Smartprix lists an expected India price of approximately ₹27,990, but this appears to be speculative conversion rather than official confirmation. The actual China pricing, per Huawei Central, is:
- 12GB + 256GB: CNY 2,699 (approximately ₹34,800)
- 12GB + 512GB: CNY 2,999 (approximately ₹38,700)
If Honor does bring the Power 2 to India, expect pricing closer to ₹35,000–₹40,000 after import duties and localization costs. Grey market imports via AliExpress might appear sooner, but warranty and service support become nonexistent.
The alternative? Wait for OnePlus. According to Digital Trends, the OnePlus Turbo 6 launched in China with a 9,000mAh battery at approximately ₹30,000 converted. That device is more likely to reach Indian shores as the OnePlus Nord 6, based on the company's track record.
Who Should Care About This Phone?
You download maps offline before road trips because you know your phone won't survive the journey. You've calculated which apps drain battery fastest and closed them like a paranoid accountant. You've experienced the specific humiliation of asking strangers for chargers at weddings.
The Honor Power 2 exists for you.
It's not the phone for camera enthusiasts, gaming streamers, or anyone who needs the absolute latest Qualcomm silicon. But for the millions of users whose primary phone complaint is "it doesn't last long enough," this is validation. Proof that manufacturers can prioritize endurance without making phones thick as bricks.
Whether India gets access remains uncertain. Honor's silence isn't encouraging, given the first-gen Power never made it here. But the technology exists, the price is mid-range reasonable, and the demand is undeniable.

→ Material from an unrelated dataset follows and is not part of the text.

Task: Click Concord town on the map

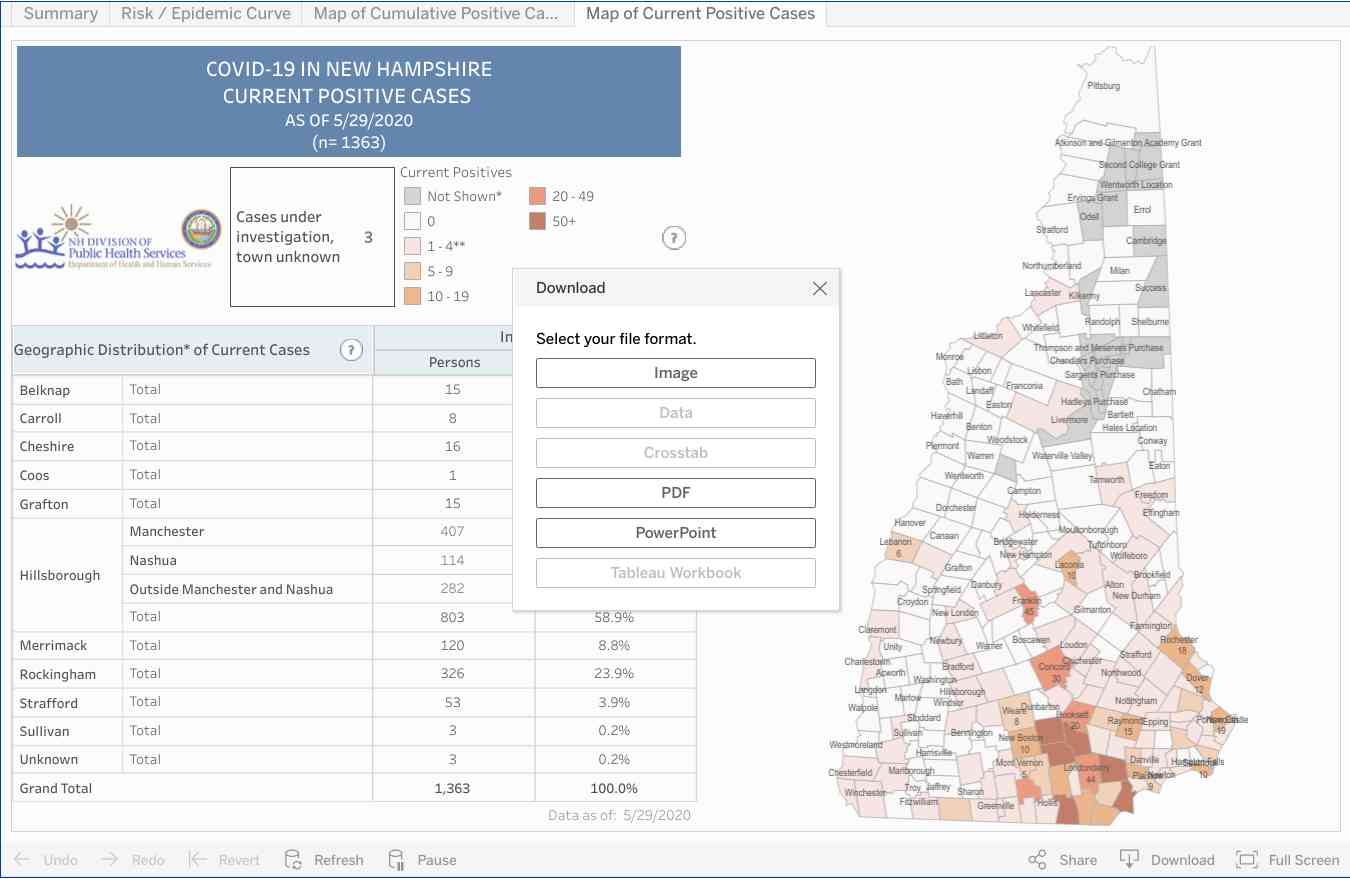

If OnePlus, Realme, or Vivo are paying attention, they should be sprinting to match this. Indian users have tolerated 5,000mAh batteries for too long while Chinese markets get twice that.
We'll update this article when Honor confirms India launch plans — or when the grey market makes the decision irrelevant. For now, the Honor Power 2 is a glimpse of what smartphone batteries could become. Your move, everyone else.